Luego, claro, está la pureza del directo, algo que no puede acreditar la literatura, que es un arte en diferido, y la página brillante sigue siendo brillante medio siglo después. Pero en un tiro a puerta, un punteo de guitarra o un debate sobre humor, lo contemplado es fatalmente instantáneo, incluso si es lo mismo que se ha hecho ya mil veces en mil plazas o ciudades, es único aquí y ahora.
Así, es posible que el ensayo de tambores gastara en los tamborileros sus picos mejores, irrepetibles media hora después, o que nosotros en el bar hablando sin la tensión de si alguien va a venir a vernos o de si tiene uno algo interesante que decir hiciera que nuestra conversación tocara techo en la temática que abordábamos. Creo que fue a Loquillo al que le escuché comentar en una ocasión que, al grabar canciones, le jodía repetir, porque las vísceras se las había dejado en la primera toma, y a lo mejor no era la mejor toma de todas, la más perfecta, pero desde luego iba a ser la única con vísceras.
En el bar donde nos lamentábamos, de hecho, coincidimos con el músico Julián Hernández, de Siniestro Total, que, dicho sea de paso, me pareció un amor y un tipo interesantísimo. Le comentó alguien nuestro gatillazo (que seguramente sólo habíamos notado nosotros), y él dirigió nuestra atención hacia cuestiones nuevas, esta vez de escenografía. Según él, había algo de sabotaje en poner a cuatro personas a hablar en línea recta (la larga mesa en el escenario), sin mirarse, sin comunicación no verbal ni permiso para interrumpirse, obedientes además a la necesidad del micrófono para intervenir, todo lo cual aguaba la fiesta, el debate.

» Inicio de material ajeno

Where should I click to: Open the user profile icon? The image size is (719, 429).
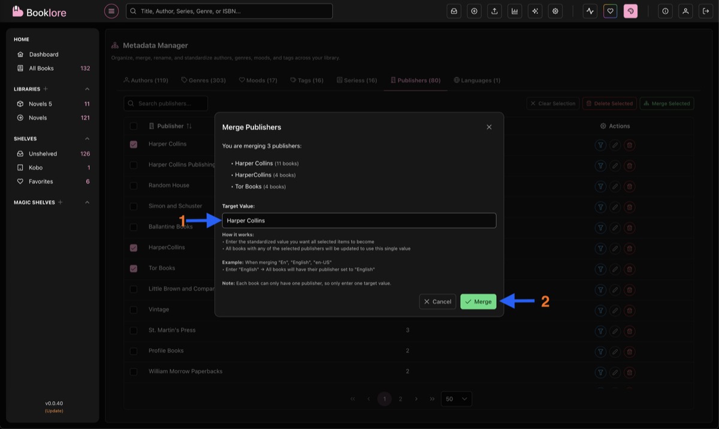[685, 11]
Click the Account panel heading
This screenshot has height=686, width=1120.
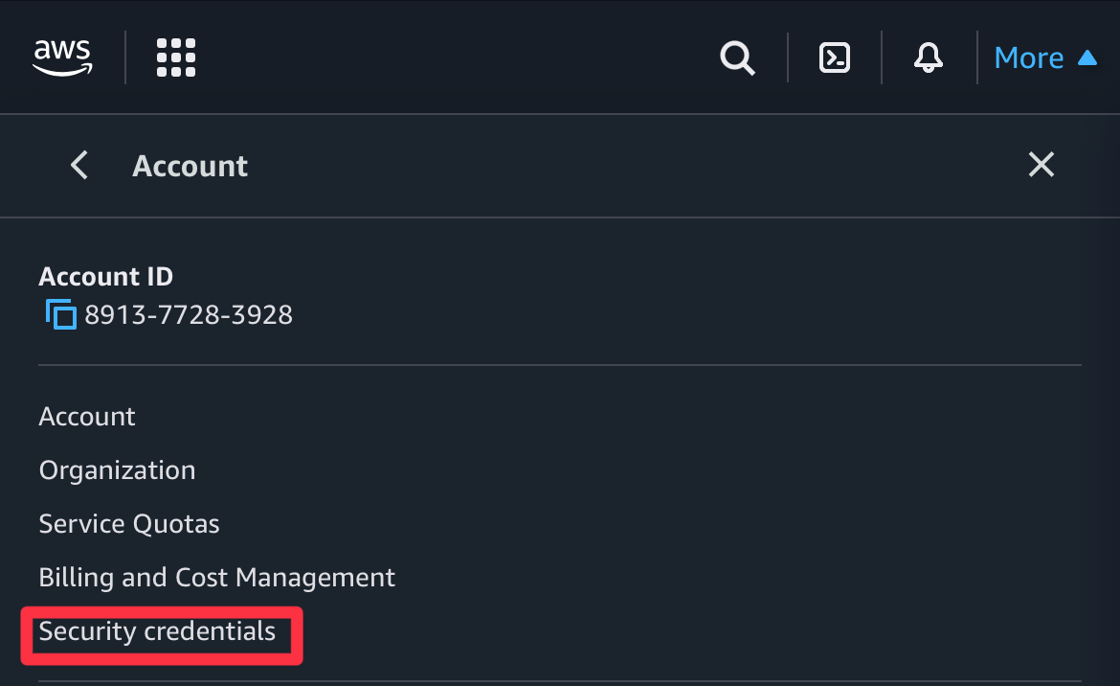pyautogui.click(x=190, y=166)
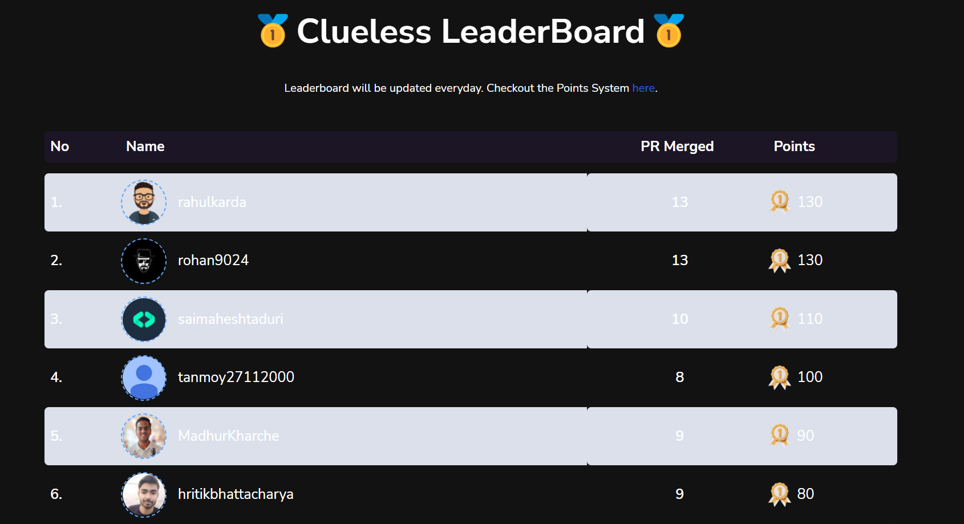The image size is (964, 524).
Task: Click rohan9024's dark avatar image
Action: pos(143,261)
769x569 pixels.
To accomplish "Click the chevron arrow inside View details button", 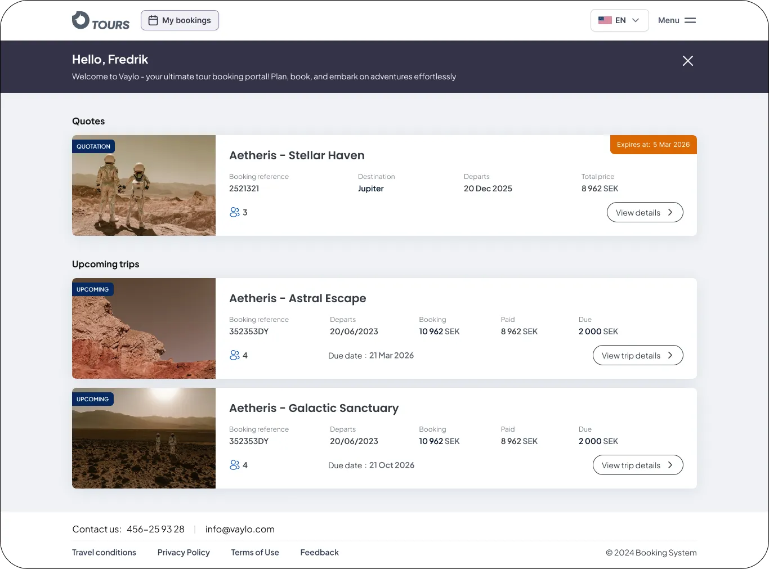I will 670,212.
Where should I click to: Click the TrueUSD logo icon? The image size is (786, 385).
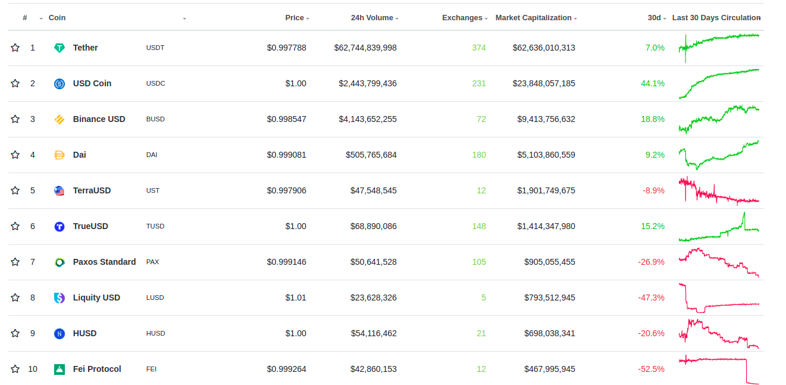tap(60, 226)

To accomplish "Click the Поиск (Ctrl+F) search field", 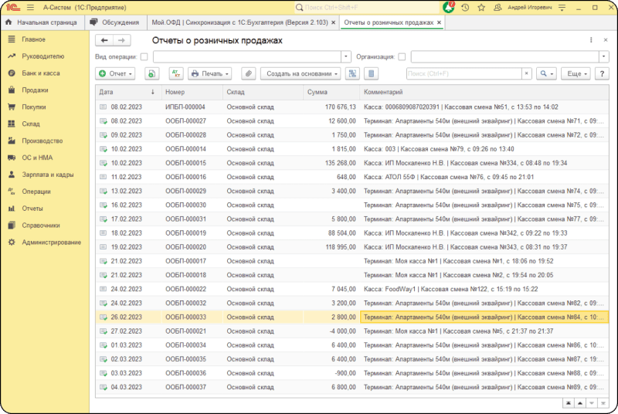I will pos(464,73).
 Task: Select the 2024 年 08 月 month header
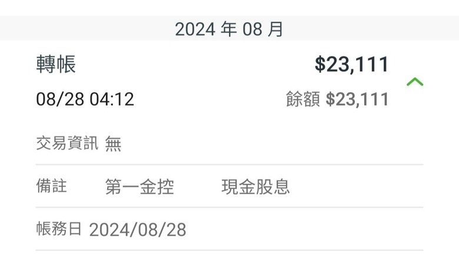[x=229, y=29]
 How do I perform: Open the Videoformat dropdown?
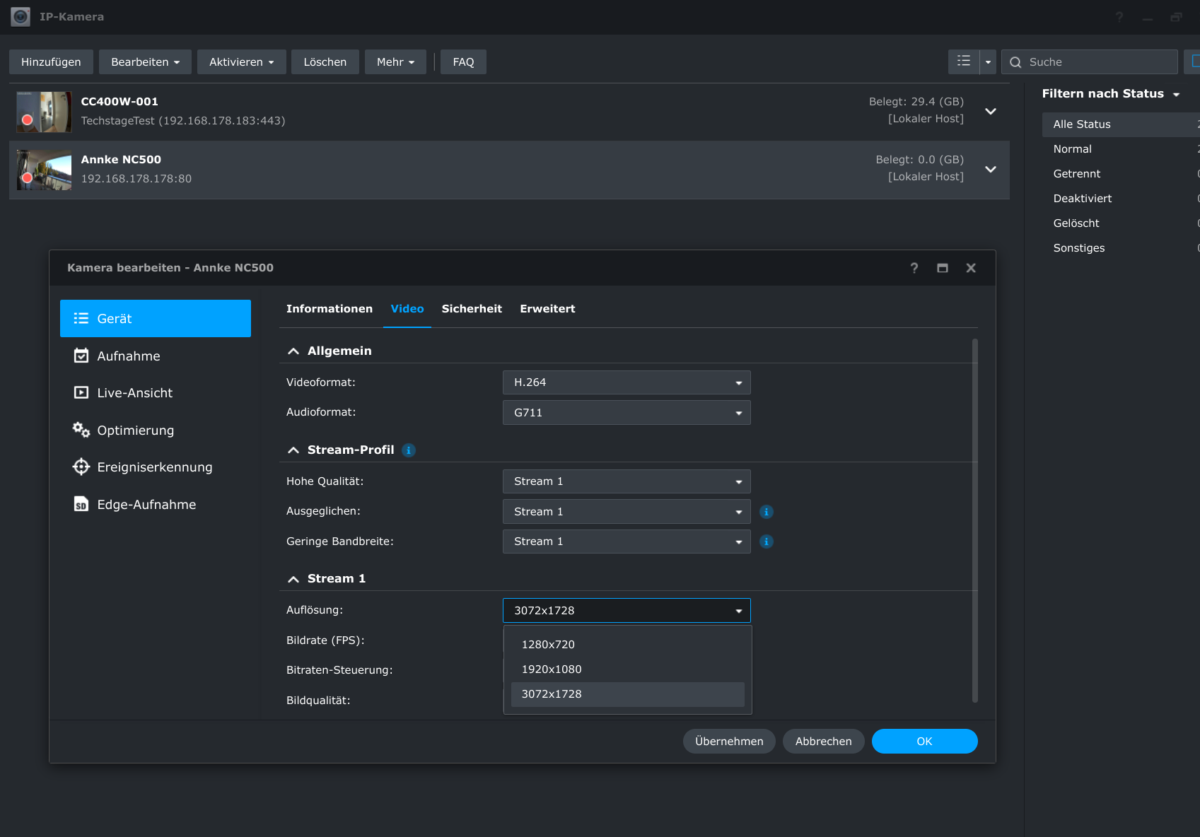pos(626,382)
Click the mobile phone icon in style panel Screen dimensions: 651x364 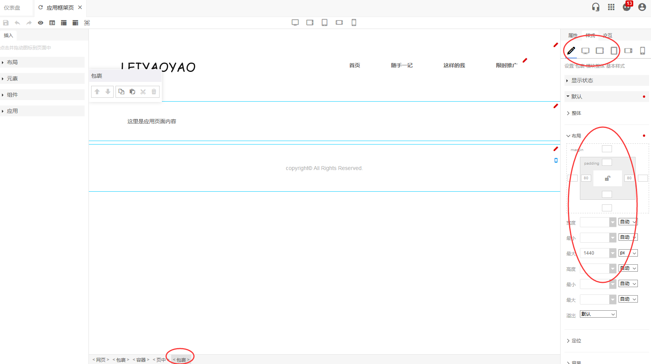[643, 51]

Ahí especulamos si lo mejor no serían mesas redondas o curvas, sillones enfrentados, público circular (me lo invento), grabar el ensayo y proyectarlo en la sala o, simplemente, renunciar a que el momento de la sensación verdadera (Handke) pueda salvarse siempre.
Julián Hernández, con años de experiencia en subirse a escenarios y cagarla, sentenció: “Desde el primer minuto ahí arriba sabes si va a ir mal”.